About this exercise: The records should be restated exactly from their first line through the line with "Toggle 'Search as" in it.
= = =
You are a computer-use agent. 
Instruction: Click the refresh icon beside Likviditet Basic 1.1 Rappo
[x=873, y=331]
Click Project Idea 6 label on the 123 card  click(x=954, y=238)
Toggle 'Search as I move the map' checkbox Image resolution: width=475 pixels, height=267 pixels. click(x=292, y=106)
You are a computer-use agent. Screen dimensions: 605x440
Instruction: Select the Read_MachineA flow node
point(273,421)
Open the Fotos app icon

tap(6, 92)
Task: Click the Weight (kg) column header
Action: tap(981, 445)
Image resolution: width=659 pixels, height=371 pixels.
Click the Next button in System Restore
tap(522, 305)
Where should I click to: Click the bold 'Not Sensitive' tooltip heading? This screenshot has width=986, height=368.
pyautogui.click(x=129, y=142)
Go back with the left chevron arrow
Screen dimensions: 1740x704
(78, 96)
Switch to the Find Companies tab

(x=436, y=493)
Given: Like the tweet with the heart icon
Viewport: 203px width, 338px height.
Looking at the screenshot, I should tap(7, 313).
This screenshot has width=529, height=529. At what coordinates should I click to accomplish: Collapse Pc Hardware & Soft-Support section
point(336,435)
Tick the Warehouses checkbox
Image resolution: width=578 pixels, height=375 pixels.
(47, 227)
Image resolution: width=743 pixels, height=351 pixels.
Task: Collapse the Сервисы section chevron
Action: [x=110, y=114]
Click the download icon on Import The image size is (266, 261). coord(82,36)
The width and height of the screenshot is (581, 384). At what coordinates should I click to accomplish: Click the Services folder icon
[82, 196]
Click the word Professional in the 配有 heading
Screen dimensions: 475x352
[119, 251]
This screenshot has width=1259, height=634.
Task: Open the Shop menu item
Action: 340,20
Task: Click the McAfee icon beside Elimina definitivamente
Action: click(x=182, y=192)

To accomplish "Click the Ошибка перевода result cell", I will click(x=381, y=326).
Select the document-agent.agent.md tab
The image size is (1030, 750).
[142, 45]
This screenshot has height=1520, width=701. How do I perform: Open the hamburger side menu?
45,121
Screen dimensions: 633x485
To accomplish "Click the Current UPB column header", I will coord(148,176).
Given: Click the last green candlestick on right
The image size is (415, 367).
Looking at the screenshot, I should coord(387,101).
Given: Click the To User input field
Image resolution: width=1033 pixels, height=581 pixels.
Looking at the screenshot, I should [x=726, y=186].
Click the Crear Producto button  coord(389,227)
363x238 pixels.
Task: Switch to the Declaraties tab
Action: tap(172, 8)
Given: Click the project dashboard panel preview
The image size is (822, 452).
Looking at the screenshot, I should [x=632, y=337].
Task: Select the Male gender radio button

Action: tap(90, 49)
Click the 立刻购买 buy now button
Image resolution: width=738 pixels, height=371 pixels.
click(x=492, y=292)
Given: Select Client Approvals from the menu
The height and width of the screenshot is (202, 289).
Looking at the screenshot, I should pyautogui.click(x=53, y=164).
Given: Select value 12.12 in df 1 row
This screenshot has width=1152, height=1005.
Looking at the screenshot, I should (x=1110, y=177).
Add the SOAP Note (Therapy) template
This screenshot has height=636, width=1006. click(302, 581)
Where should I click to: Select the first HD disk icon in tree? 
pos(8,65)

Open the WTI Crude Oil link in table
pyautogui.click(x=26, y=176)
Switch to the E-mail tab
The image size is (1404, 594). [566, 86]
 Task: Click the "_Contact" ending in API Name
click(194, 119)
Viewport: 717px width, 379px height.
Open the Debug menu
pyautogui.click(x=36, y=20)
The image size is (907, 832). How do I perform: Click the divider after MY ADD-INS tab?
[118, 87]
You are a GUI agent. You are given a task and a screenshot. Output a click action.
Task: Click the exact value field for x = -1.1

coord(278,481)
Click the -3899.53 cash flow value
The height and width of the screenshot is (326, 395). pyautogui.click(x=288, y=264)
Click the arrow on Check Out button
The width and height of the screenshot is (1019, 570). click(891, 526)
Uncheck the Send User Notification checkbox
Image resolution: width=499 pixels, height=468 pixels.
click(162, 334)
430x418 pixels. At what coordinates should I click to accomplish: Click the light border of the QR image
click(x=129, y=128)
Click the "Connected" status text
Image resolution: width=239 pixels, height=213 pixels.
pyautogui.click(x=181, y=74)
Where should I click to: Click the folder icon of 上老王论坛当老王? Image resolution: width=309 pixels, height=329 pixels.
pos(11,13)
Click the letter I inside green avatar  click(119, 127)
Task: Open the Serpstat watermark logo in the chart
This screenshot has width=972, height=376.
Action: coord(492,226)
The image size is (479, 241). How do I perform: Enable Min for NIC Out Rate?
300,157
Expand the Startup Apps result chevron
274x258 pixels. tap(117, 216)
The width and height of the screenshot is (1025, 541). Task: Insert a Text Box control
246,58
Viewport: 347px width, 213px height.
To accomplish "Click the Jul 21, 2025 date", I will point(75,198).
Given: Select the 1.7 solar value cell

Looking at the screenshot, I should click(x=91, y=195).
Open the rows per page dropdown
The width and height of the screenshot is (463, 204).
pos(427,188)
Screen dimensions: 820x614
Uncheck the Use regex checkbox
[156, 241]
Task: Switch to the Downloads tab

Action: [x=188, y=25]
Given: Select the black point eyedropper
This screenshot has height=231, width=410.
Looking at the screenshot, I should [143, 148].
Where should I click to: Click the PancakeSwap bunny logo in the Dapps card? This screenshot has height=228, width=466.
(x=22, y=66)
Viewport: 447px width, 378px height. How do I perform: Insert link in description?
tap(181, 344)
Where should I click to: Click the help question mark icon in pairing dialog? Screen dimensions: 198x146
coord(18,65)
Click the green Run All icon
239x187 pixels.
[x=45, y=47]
= = =
Reply:
You are a computer-use agent. 
Instruction: Click the refresh icon beside Likviditet Basic 1.1 Rappo
[x=873, y=331]
Click Project Idea 6 label on the 123 card  click(x=954, y=238)
Toggle 'Search as I move the map' checkbox Image resolution: width=475 pixels, height=267 pixels. click(x=292, y=106)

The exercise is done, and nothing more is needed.